辻発彦が振り返る西武黄金時代の広岡達朗監督の逸話 最大の褒め言葉は「誰でもひとつは取り柄があるんだな」 (3ページ目)
上重 西武に入ってからは?
辻 1年目はプロのスピードにもなかなか慣れないし、バットを指1、2本ぐらい短く持ってやってみても、結果が出ずに二軍にいました。2年目から試合に少し出るようになったころ、広岡さんから試合前に「とにかくひと握り短く持て! お前はインコースが強いから、ベースに思いっきりくっついてアウトコースを真ん中ぐらいにして全部引っ張れ」と言われて、その時は先発メンバーだったんですけど、3塁線に2本ツーベースを打ったんです。いきなり結果を出したので、それをずっと続けました。オールスターの時期(7月)ぐらいから、終盤まで3割ぐらい打てましたね。
上重 辻さんのイメージは、バットを短く持って右に左に打つイメージですが、広岡さんのアドバイスがあったんですね。
辻 そうそう。こっちはプライドも何もないから、とにかく結果で、その時は全部引っ張っていたんですよ。右に打つようになったのは、後々レギュラーになってからです。バッティングは引っ張れなかったら、いいバッターになれないと気づきました。

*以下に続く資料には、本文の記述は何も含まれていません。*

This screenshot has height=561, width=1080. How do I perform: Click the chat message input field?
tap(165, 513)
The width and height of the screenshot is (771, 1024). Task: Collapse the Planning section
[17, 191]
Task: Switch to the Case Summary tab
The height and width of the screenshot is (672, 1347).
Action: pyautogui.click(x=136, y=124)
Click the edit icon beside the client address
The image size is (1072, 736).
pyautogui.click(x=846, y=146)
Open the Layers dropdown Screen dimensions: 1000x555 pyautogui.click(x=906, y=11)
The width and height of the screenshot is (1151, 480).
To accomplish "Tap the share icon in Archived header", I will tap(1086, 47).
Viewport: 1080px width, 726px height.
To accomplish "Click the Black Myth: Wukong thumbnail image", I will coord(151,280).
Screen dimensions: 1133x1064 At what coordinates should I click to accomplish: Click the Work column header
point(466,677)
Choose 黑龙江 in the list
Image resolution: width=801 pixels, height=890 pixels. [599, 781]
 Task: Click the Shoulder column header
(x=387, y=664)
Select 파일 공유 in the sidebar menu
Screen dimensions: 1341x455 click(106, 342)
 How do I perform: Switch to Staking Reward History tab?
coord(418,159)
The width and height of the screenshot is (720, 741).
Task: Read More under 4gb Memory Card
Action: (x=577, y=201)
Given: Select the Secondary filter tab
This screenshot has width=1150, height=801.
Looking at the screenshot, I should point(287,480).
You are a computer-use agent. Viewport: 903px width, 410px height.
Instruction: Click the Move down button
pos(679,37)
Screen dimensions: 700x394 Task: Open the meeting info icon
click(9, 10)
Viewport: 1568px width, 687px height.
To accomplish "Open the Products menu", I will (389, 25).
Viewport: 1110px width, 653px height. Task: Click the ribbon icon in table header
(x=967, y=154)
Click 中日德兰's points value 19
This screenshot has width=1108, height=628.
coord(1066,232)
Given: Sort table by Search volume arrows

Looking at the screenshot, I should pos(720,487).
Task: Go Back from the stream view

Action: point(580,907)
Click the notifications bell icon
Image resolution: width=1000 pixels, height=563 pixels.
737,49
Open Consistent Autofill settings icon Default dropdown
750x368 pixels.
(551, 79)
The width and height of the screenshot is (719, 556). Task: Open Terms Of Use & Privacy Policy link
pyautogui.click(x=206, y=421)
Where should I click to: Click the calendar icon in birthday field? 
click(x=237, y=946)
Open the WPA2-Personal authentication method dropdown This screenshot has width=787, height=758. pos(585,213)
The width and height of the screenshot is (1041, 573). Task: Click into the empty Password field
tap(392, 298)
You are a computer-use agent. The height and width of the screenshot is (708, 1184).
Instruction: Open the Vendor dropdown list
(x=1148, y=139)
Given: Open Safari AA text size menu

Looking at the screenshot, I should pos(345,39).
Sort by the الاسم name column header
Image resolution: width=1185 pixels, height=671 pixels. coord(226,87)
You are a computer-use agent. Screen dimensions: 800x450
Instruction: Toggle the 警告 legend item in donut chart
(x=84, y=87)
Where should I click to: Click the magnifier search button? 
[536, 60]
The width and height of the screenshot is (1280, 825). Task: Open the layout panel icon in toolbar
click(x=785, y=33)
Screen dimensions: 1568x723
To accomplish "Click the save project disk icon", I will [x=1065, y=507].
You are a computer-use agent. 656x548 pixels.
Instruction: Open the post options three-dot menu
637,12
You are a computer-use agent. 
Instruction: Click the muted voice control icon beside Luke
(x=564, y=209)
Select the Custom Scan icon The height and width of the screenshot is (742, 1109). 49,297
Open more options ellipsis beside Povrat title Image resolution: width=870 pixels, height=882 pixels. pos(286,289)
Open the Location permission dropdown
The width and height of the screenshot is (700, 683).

上重 基本は、しっかり引っ張れることがあってこその右打ちだということですね。
辻 右打ちは簡単だと思う。(右バッターは)普通に打ったって右に飛ぶわけで、あとは角度だけだから。
上重 広岡達朗さんの教えや言葉のなかで印象に残っていることはありますか?
辻 先ほど言ったように褒め言葉がひとつもないわけですよ。キャンプが終わって、西武第2球場でダブルプレーの練習をセカンドの3人ぐらいでやっていたんです。それからバックトスの練習するんですが、僕がすごくうまかったらしくて、広岡さんから「誰でもひとつは取り柄があるんだな」って。それがもう最大の褒め言葉で唯一褒められたこと。その言葉は忘れられないですね。
上重 バットを短く持ったり、華麗な守備を見ていると、小柄な方だという印象があるかもしれないですが、身長は180cm ありますもんね。
辻 あります。今はちょっと縮んできましたけど(笑)、入団した頃は182cmありました。
上重 当時は大型二塁手ですよね。
辻 はい。あの頃、西武の内野手はみんな大きかったんですよ。(188cmの)清原がファーストにいて、セカンドに僕がいて、ショートに(180cmの)石毛さんがいて、(186cmの)秋山がサードやっていて、みんな180cmオーバーで大きかったんですよね。
上重 私も辻さんにお会いして、大きい方なんだって結構びっくりしました。
辻 これは12球団、「プロ野球界の七不思議」のひとつらしいです(笑)。古田敦也が初めて神宮球場で僕に会った時の第一声は、「でかっ!」でした(笑)。
【Profile】
辻発彦(つじ・はつひこ)/1958年10月24日、佐賀県出身。1983年にドラフト2位で西武ライオンズに入団。16年間の現役時代で複数のゴールデングラブ賞やベストナインを受賞。2017年より2022年まで6年間、西武ライオンズ監督を務めた。現在は野球解説者として活動している。
上重聡(かみしげ・さとし)/1980年5月2日生まれ、大阪府出身。PL学園時代にエースとして活躍。立教大では東京六大学リーグで史上ふたり目の完全試合を達成。卒業後の2003年にアナウンサーとして日本テレビに入社。2024年3月末をもって同社を退社し、現在はフリーアナウンサーとして活動している。